- Objective:
Copy out every line of the material below word for word, in the same order.
[start]
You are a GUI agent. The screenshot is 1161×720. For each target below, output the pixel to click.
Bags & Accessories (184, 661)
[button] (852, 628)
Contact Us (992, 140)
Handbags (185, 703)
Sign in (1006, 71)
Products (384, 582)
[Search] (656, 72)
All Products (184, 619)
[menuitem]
[end]
- Response for this exercise:
You are a GUI agent. The screenshot is 1161×720. For each target below, output the pixel to click.
Bags & Accessories (184, 661)
[button] (852, 628)
Contact Us (992, 140)
Handbags (185, 703)
Sign in (1006, 71)
Products (384, 582)
[Search] (656, 72)
All Products (184, 619)
[menuitem]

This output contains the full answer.